For medical devices, Dombrovskis highlighted steps to streamline reporting obligations, clarify certification rules—including greater use of real-world evidence—and expand digitalization within regulatory processes such as electronic instructions and digital conformity assessments. “Today’s proposals will speed up access to innovative medical devices and boost the competitiveness of a sector that is vital to Europe’s economy,” he said.
Commissioner Várhelyi focused on healthcare challenges facing Europe due to an aging population and rising chronic diseases. He pointed out that while Europe has a strong scientific base in biotechnology, its share in global clinical trials has declined from 22% to around 12% over ten years, with only 7% of venture capital in health biotech coming from Europe.
Várhelyi explained that the proposed Biotech Act aims to make Europe more competitive globally by creating favorable industrial, financial, and regulatory conditions. “It means authorizing clinical trials will not take longer than 47 days… We will also let AI speed up clinical trials,” he noted. The Act introduces incentives like extra patent protection years for key innovations through Supplementary Protection Certificates and seeks to mobilize public-private capital—starting with €10 billion alongside the EIB Group—to support biotech companies’ growth.

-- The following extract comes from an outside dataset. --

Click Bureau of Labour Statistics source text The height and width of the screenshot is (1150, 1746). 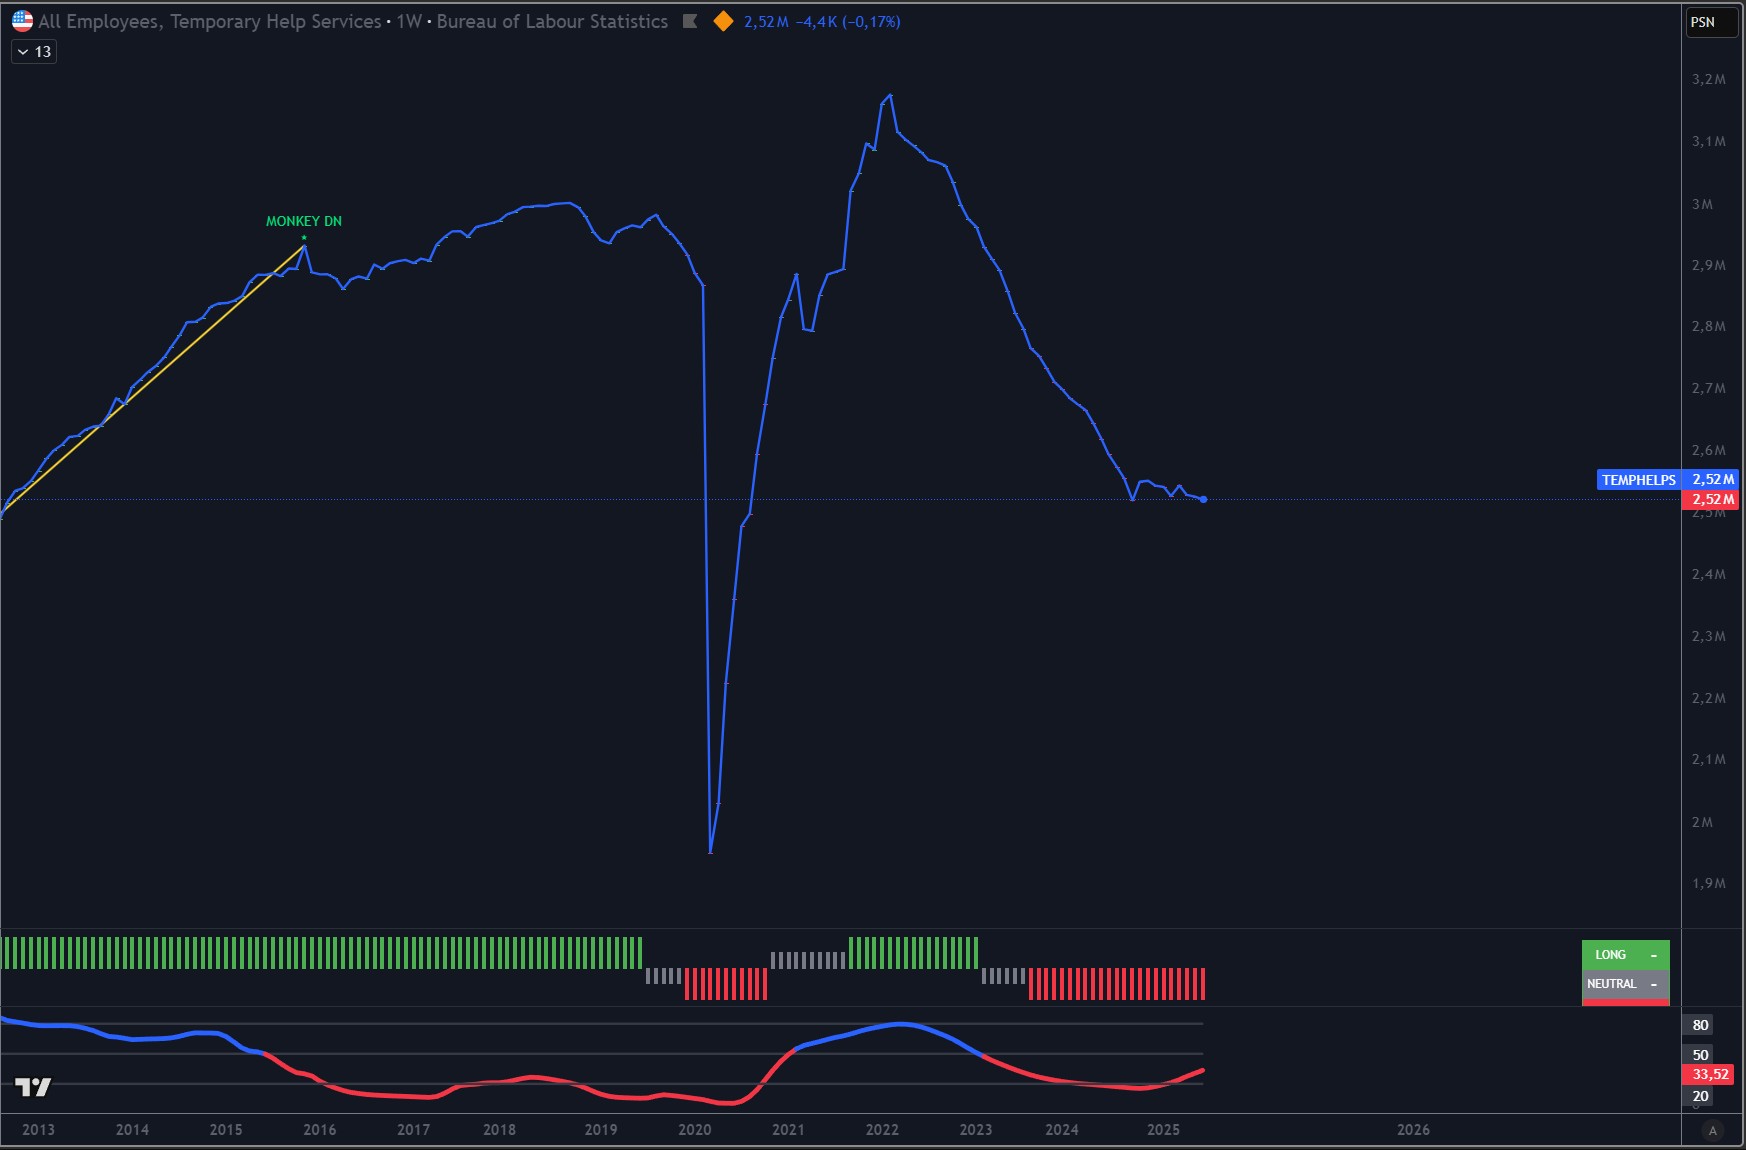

He also addressed reforms intended to simplify medical device regulations further: “We propose a major simplification so safe and effective devices can reach patients faster… There will be one single regulatory pathway for AI medical devices.” New rules set predictable timelines (105 days) for product certification in line with international standards.
Additionally, Várhelyi announced plans under the Safe Hearts Plan—a response to cardiovascular disease—that emphasize prevention through regular health checks, harmonized national programs among Member States, public awareness campaigns such as “Know Your Numbers,” mobile screening pilots, modernization of tobacco control rules in 2026, attention on ultra-processed foods in coming years, and investment in AI-driven diagnostic tools (€20 million earmarked for 2026).
Both commissioners stressed that legislative progress is necessary before benefits are realized by citizens or businesses. As Dombrovskis concluded: “It is crucial that we continue to make progress in the legislative process and that co-legislators at least maintain the overall level of ambition of the original proposals.”